- What to work on -
The answer is to be an exact copy of the lines below running from the line with "The height and width of the screenshot is (868, 1391)." down to the line with "Click the Service Management gears icon", both ends included, and nothing more.

====== Available data

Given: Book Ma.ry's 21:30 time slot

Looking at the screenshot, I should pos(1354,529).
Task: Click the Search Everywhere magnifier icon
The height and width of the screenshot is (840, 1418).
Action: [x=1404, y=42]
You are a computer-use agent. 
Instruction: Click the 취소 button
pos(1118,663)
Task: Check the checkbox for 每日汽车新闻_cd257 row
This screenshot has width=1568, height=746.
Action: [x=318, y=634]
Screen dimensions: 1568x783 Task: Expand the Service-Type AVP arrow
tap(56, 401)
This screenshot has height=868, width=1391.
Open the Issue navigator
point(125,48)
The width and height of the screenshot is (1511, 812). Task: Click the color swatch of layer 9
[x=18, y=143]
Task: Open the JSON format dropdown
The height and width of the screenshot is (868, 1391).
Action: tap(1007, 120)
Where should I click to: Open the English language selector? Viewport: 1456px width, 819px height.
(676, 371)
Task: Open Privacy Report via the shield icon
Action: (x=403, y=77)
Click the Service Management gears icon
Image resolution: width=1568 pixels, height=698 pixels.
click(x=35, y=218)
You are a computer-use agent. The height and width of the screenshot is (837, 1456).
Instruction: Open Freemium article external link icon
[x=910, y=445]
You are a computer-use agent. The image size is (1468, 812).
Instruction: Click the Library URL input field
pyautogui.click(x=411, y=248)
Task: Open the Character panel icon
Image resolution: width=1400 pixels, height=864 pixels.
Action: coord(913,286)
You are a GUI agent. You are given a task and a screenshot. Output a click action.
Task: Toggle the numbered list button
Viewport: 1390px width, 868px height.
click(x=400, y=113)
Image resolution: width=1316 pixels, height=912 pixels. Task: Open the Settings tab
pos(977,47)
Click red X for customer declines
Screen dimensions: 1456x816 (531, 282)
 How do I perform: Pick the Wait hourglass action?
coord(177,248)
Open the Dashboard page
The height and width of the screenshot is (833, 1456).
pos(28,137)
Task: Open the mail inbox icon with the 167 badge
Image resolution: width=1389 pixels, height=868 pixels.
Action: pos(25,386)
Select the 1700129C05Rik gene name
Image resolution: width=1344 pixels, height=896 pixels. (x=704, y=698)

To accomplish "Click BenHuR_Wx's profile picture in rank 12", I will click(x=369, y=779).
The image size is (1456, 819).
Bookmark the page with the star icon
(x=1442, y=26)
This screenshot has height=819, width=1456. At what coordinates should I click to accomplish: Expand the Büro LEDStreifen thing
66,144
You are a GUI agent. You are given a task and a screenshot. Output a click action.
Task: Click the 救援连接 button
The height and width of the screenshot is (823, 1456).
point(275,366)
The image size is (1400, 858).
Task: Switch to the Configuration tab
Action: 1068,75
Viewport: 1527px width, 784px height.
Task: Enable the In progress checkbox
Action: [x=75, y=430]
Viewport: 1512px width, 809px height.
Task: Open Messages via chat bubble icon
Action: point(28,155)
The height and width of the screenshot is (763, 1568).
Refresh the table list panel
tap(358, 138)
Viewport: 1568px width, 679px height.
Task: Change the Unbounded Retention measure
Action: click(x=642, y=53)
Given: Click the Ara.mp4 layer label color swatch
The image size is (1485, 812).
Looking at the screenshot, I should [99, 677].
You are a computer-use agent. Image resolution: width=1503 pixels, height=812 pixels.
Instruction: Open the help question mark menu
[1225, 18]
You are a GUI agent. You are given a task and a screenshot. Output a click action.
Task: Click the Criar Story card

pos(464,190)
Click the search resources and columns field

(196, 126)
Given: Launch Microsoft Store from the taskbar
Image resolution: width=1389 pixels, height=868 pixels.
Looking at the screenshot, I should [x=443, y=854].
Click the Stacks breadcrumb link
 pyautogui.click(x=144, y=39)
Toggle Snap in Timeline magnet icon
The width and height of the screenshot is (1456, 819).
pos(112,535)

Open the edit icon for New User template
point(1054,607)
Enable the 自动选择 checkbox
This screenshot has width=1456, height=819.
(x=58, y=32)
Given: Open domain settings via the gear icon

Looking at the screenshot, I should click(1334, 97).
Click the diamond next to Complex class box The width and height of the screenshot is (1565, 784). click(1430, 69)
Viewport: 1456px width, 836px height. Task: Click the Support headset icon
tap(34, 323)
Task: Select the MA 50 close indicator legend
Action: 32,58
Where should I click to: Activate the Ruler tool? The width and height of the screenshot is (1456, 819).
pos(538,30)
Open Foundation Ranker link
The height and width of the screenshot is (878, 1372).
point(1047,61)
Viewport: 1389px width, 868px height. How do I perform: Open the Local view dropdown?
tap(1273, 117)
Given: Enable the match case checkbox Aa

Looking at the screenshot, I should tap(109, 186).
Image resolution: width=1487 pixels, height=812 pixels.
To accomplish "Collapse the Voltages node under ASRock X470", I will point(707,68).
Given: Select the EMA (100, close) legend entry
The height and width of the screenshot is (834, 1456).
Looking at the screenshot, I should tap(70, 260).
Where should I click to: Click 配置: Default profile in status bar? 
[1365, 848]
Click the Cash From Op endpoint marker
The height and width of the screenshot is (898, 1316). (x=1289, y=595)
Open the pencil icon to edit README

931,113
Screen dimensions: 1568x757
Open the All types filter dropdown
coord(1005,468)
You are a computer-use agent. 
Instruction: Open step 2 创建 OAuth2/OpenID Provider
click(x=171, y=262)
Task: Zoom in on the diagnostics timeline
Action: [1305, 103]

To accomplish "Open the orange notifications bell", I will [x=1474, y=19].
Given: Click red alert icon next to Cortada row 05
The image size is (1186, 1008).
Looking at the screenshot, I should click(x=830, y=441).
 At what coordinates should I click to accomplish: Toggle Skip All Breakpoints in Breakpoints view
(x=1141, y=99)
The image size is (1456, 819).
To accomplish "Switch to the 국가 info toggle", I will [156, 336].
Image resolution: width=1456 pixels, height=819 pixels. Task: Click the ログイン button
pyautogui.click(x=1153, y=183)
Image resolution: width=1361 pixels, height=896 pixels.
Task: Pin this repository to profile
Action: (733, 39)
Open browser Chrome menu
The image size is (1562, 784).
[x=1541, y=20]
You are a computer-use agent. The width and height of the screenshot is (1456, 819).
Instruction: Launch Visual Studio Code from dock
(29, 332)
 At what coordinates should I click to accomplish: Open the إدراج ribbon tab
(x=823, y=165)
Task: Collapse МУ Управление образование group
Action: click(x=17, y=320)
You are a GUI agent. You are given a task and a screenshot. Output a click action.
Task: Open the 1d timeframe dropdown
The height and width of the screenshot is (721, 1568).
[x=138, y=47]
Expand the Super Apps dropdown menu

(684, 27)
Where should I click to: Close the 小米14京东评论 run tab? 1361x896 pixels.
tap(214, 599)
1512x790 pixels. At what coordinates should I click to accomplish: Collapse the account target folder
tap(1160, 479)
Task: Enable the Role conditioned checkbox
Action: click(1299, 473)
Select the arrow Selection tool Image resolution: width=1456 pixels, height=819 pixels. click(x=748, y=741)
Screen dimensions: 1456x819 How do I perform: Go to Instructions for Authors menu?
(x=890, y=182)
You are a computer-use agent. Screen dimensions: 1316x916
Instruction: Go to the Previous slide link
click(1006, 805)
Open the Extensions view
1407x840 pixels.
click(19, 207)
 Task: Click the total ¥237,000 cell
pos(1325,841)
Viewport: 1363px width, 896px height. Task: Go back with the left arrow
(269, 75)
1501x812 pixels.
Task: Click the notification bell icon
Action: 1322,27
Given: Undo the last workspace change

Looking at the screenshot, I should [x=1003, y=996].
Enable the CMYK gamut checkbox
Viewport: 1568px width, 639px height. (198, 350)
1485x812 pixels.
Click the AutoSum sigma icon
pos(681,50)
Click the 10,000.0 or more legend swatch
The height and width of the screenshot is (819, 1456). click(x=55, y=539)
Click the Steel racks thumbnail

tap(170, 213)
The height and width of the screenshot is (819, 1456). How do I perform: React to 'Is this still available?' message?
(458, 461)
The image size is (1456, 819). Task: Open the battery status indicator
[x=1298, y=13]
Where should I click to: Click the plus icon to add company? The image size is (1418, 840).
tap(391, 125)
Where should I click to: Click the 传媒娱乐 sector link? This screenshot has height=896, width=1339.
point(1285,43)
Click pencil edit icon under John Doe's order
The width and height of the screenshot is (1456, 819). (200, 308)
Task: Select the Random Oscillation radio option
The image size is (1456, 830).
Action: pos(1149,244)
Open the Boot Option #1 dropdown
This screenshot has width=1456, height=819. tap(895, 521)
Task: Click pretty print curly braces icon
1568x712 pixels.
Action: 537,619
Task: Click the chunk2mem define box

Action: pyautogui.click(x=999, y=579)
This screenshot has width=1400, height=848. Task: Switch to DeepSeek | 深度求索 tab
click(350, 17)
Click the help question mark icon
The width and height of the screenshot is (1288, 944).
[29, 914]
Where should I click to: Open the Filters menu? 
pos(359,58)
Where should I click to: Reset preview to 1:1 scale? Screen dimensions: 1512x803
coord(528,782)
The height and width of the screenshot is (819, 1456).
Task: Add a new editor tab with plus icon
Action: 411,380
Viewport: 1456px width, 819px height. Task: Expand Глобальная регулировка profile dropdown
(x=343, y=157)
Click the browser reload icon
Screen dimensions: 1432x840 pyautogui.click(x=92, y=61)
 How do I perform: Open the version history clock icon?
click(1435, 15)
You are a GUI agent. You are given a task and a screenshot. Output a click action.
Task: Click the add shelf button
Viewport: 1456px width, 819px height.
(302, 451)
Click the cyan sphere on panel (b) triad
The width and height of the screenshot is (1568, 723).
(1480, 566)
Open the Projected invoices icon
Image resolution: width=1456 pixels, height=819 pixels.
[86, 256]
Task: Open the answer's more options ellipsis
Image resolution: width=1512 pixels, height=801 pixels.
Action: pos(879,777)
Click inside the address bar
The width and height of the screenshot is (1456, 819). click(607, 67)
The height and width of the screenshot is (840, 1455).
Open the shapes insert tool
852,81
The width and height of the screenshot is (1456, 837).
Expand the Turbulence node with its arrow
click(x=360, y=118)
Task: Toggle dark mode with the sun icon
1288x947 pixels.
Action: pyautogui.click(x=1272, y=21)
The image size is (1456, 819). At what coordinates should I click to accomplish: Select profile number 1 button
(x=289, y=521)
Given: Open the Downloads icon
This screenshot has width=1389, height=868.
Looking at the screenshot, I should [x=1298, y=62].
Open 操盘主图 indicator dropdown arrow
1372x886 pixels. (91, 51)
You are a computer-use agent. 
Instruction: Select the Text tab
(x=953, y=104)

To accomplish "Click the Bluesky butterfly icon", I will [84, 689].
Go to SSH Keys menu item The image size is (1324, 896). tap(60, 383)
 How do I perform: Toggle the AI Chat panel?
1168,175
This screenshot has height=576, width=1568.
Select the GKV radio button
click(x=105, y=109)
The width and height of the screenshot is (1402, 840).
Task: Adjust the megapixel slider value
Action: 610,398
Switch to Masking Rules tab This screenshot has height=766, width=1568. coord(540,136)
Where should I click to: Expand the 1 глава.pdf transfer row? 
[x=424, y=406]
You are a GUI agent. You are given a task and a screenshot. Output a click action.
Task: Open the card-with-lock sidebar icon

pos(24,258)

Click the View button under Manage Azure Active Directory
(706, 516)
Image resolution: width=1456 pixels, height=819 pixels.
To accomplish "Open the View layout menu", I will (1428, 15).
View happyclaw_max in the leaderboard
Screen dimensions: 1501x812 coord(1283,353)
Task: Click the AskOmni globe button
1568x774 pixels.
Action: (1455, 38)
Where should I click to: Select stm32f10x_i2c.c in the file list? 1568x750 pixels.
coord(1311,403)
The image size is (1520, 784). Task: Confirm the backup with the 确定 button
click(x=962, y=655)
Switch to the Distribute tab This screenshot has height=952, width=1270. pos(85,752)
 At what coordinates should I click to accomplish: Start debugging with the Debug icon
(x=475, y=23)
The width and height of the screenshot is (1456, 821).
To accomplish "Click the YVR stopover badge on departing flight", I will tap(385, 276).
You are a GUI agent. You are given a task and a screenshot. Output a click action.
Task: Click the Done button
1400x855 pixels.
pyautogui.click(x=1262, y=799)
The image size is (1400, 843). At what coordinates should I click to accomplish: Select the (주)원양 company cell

============

- Written response -
The height and width of the screenshot is (868, 1391).
Action: tap(1007, 120)
Where should I click to: Open the English language selector? Viewport: 1456px width, 819px height.
(676, 371)
Task: Open Privacy Report via the shield icon
Action: (x=403, y=77)
Click the Service Management gears icon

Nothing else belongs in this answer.